Darwin Defeats God in Latest Kansas Bout

The same board that voted against Darwin and in favor of God in 2005 is now trying to remove God and religion from schools.

Charles Darwin: The Winner!The recurring science-religion clash has erupted again in (where else) Kansas - the geographic center of the lower 48 states, and the very same state that previously ruled that scientific evidence for the evolutionn is “too scarce” to be the primary theory taught by educators.

Kansas’ Department of Education approved new, evolution-friendly science standards with a 6-4 vote last week, replacing ones that questioned the theory and had the support of “intelligent design” advocates.

The shift towards the evolution-friendly approach in Kansas schools is not the result of some scientific breakthrough, it’s merely the outcome of the elections that took place last year for the State Board of Education.

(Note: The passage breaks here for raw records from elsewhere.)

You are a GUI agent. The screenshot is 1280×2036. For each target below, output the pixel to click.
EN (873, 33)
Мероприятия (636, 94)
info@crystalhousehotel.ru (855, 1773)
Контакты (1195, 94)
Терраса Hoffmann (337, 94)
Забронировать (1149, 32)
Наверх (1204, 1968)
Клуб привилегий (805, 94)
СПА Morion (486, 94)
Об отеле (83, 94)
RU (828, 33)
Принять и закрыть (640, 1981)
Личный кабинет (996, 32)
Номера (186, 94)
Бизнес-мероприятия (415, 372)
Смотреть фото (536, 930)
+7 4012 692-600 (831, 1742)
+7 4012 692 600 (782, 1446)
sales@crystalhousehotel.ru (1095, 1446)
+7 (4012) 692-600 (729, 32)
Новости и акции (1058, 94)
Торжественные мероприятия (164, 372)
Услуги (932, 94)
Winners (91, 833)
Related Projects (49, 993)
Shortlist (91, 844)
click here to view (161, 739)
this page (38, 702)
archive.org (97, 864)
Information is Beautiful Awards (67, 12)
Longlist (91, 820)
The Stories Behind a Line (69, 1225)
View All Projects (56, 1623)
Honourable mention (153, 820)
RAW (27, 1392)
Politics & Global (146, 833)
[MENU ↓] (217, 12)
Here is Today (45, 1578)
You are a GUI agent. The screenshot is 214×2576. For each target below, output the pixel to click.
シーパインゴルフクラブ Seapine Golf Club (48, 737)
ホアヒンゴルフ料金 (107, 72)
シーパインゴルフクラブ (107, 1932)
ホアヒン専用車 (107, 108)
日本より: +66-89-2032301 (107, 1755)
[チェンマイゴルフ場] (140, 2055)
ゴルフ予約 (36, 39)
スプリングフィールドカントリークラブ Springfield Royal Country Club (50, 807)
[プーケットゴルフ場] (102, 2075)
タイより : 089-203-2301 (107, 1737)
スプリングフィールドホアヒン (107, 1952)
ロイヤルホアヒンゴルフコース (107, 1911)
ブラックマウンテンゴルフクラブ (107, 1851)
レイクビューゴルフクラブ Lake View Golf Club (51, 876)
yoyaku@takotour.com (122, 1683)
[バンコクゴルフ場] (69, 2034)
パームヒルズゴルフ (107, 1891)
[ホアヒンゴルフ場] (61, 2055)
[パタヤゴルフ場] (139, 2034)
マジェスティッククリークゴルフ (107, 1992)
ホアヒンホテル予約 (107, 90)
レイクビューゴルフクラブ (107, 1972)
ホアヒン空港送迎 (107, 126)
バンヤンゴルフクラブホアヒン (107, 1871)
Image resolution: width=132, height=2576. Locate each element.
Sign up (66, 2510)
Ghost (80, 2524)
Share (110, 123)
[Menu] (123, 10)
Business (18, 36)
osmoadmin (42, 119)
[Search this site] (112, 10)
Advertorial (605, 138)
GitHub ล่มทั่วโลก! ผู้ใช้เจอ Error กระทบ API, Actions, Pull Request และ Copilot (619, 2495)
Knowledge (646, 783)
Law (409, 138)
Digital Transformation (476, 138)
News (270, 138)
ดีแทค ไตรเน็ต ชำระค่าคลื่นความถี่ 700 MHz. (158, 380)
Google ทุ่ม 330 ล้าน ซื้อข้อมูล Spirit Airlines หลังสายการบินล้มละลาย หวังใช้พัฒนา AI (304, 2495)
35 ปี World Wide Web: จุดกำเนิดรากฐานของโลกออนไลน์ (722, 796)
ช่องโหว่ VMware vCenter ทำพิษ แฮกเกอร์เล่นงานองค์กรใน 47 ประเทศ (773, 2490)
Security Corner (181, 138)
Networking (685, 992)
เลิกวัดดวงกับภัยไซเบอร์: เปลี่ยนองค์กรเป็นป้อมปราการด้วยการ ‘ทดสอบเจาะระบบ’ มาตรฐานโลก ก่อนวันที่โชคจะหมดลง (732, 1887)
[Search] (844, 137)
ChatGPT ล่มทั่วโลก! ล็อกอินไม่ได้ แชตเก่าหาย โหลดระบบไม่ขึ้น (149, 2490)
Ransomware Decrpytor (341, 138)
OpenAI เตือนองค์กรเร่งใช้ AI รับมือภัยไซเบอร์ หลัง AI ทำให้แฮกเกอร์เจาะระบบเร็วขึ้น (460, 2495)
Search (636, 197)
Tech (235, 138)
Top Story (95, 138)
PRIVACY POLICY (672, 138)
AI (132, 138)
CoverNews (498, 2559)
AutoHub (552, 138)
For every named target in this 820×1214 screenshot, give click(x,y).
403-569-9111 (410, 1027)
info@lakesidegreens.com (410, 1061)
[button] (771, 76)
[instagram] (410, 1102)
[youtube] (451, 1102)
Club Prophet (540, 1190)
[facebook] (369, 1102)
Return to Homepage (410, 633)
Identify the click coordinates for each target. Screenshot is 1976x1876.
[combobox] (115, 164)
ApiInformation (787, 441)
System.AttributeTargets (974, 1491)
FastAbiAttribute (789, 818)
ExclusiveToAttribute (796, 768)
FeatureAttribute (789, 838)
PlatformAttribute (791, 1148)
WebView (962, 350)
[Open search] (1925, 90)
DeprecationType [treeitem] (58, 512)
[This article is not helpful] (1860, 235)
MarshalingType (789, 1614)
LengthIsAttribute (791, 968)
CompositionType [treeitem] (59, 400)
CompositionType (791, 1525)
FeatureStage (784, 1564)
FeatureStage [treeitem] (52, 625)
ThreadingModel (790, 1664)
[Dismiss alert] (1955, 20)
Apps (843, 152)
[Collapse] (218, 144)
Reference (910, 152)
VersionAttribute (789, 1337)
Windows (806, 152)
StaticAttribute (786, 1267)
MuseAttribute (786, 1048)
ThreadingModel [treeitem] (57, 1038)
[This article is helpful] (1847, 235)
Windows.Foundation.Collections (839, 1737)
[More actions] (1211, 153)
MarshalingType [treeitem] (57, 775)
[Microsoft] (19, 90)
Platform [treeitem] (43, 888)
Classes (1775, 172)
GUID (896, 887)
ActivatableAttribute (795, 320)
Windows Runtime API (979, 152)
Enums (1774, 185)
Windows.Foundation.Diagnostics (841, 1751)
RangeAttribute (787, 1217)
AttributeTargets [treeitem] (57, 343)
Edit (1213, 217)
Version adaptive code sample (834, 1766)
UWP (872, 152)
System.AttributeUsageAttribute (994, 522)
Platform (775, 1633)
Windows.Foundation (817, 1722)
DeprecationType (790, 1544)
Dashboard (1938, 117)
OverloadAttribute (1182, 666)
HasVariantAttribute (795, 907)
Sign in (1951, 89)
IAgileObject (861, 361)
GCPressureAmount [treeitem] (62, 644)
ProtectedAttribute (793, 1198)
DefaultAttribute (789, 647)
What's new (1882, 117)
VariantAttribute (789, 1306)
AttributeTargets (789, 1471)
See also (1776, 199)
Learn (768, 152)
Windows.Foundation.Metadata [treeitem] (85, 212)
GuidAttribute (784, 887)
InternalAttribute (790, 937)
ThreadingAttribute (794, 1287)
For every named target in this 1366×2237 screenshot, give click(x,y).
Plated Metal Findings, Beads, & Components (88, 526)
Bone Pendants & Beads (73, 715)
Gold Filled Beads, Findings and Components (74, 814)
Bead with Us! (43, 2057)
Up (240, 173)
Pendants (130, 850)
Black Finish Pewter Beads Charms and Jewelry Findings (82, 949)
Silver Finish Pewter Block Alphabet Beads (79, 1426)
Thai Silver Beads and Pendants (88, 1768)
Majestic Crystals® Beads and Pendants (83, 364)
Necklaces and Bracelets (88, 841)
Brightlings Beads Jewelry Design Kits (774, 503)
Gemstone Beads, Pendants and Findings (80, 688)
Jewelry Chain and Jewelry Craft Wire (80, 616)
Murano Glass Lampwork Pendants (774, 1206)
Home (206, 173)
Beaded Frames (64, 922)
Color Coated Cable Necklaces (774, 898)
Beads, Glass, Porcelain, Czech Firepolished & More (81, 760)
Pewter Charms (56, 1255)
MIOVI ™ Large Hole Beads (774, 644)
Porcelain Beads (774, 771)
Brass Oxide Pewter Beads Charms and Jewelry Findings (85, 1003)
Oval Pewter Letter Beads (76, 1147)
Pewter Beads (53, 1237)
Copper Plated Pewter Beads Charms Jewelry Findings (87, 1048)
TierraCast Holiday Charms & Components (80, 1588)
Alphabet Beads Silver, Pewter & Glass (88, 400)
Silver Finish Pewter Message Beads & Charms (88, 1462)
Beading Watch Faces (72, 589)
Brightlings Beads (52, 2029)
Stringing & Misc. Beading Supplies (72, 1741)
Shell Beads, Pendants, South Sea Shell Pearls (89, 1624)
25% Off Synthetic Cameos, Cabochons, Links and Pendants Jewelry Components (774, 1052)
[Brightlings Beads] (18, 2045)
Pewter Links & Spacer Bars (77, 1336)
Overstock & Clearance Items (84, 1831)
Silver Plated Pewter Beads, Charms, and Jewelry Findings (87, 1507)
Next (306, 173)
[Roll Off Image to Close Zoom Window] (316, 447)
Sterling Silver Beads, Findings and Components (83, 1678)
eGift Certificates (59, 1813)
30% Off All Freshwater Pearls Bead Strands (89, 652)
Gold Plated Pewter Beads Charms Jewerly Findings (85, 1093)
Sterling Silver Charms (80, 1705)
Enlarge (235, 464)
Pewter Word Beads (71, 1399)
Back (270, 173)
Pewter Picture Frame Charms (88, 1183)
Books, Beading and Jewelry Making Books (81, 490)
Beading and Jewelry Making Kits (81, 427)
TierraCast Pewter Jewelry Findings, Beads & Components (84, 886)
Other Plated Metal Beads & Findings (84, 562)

A coalition of moderate Republicans and Democrats decided it’s time to favor Darwin over God again, making this the fifth change in standards for Kansas schools in less than eight years.

Conservative Republicans, who recommended in 2005 that students should receive their tuition inside the “intelligent design” frame, said after last Tuesday’s vote they weren’t planning to reopen the debate even if elections go their way in 2008. But the state law will require another review of school standards by 2014.

In the meantime, Darwin’s newly acquired advantage against God is not that certain, with another change possible in the next few years in the Board.

“I think we’re good for two years,” said board member Janet Waugh, a Kansas City Democrat supporting the new standards. “Who knows what the election will hold in two years?”

The Board recommended deleting paragraphs that dealt with the evolution vs. creation problem, and allowing school manuals to include key terms from evolution theory that refer to the common origin of life on Earth and random mutations that lead to the appearance of new species.

The new standards reflect mainstream scientific views of evolution.

“There seems to be a pattern,” said board member Steve Abrams. “Anything that might question the veracity of evolution is deleted.”

The decision came one day after the 198th anniversary of Charles Darwin’s birth, which the University of Kansas celebrated with a costume party and an evolution theory-biased documentary called “Flock of Dodos.”

One wonders how Sen. Sam Brownback, who has declared his candidacy for the Republican nomination in the 2008 presidential race, feels about this.

We’re also curious as to whether we can circulate a petition to get the Church of the Flying Spaghetti Monster into the curriculum if Darwin happens to lose his bid for re-election.